Publié le 21 janvier 2022 |
0Hybride, à la croisée des sens
Par Valérie Péan
Pauvre monde que le nôtre où l’hybride évoque immanquablement le dernier modèle d’une quelconque marque automobile… Allez, opérons une bonne marche arrière pour nous rendre au temps de la traction animale et plonger aux sources de l’ibrida, qui désignait en latin… le produit du croisement entre un sanglier et une truie. Et, plus largement, tout sang mêlé, qu’il soit bardot, mulet ou simple bâtard. Reste à comprendre d’où sortent ce H et ce Y une fois le latin transposé en français. Un ajout pour faire savant ? Pour le regretté linguiste Alain Rey, ce serait là plutôt le signe d’un rapprochement avec le grec hubris, « excès », « orgueil », « démesure ». Et voilà comment le terme « hybride » devient à son tour un métis, croisant le terme zootechnique et botanique avec le sens moral de l’outrance et de la concupiscence.
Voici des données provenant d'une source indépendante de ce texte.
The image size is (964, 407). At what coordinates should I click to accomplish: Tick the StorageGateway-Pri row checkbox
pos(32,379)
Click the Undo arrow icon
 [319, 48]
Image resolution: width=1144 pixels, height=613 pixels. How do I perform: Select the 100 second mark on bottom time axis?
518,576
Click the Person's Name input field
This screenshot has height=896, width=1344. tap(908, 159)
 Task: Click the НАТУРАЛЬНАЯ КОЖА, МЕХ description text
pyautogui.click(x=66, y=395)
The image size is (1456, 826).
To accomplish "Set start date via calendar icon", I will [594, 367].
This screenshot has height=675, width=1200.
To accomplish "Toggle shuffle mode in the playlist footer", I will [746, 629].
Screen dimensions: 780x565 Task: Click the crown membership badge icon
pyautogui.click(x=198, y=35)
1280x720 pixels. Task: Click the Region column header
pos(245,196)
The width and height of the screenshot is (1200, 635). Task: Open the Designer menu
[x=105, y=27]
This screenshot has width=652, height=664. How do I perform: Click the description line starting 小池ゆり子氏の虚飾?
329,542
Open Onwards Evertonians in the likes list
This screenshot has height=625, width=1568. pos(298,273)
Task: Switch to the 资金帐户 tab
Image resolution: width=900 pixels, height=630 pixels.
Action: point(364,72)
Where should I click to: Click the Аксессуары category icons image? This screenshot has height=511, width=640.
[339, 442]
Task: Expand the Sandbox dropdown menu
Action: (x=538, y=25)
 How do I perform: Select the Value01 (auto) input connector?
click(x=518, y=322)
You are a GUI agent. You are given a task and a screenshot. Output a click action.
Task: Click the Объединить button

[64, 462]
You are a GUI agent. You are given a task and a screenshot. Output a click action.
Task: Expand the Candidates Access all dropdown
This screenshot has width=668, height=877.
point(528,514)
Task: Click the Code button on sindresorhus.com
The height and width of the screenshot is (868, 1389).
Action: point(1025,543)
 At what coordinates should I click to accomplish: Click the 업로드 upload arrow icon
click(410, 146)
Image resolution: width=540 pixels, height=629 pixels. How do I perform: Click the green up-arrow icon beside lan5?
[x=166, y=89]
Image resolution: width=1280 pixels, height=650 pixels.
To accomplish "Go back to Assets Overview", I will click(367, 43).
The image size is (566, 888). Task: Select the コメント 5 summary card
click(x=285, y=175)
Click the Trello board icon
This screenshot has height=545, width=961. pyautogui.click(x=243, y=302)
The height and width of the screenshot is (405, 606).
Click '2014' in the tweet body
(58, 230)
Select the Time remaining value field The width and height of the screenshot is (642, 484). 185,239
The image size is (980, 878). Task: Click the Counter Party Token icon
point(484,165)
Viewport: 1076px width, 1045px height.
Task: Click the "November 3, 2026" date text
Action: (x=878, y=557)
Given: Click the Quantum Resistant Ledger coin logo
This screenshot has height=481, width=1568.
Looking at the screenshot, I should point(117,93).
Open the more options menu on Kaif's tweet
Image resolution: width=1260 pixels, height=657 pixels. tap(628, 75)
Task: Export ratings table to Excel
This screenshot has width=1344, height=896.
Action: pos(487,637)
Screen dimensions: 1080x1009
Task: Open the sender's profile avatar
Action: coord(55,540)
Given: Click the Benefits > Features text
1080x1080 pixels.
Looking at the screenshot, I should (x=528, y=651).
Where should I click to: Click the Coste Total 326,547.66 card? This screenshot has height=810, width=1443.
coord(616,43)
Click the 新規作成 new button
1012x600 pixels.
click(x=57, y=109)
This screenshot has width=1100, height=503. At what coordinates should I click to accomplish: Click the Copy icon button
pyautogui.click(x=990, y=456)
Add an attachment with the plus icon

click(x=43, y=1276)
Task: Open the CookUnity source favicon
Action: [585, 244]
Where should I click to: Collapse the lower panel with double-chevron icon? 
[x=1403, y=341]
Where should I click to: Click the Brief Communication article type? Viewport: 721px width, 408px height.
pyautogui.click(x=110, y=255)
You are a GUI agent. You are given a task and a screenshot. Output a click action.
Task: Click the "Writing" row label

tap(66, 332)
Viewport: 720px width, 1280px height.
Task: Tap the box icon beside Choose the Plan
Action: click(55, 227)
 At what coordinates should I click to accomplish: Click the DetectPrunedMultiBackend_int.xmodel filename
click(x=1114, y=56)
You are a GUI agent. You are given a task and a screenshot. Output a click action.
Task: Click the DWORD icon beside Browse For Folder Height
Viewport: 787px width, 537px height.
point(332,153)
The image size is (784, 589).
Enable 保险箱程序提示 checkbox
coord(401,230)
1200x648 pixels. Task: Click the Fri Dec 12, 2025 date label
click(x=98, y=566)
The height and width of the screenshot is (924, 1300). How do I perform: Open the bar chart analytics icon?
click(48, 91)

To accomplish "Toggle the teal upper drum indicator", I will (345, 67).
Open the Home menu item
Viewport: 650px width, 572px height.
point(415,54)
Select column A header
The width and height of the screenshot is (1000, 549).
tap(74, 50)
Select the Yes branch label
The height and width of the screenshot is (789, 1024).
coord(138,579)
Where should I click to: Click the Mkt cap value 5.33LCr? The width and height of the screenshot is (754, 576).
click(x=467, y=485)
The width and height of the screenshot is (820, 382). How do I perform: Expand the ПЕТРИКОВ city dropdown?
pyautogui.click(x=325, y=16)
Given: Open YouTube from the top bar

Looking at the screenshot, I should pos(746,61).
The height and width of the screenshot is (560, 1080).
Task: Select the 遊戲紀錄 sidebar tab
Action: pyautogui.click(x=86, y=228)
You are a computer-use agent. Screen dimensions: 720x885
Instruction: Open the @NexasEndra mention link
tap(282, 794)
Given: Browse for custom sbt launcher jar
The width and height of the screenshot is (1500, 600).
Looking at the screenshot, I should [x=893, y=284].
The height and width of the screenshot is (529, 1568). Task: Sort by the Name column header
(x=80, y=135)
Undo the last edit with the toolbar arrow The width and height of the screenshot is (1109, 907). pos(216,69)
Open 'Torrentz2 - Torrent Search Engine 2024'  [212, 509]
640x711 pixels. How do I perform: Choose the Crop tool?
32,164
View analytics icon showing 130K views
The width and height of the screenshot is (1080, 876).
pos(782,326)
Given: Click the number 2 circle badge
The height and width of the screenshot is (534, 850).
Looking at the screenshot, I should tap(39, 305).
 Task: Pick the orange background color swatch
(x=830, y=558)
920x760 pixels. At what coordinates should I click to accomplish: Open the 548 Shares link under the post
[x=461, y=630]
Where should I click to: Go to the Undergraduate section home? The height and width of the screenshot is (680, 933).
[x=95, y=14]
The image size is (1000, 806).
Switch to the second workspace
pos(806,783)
Comme si l’ibrida originel avait un peu trop mélangé les genres en faisant fi des limites. Cela ne vous rappelle rien ? Pensez aux cyborgs, aux assemblages chimériques, aux mondes qui s’interpénètrent, au dépassement des bornes, à la multi-appartenance, aux entre-deux, aux trans-, inter- et polymorphes, à tous ces « en même temps » qui sortent des cases et brouillent les catégories… Décidément, vu comme ça, l’hybride, loin de n’être qu’une voiture, semble être devenu le moteur même du monde contemporain.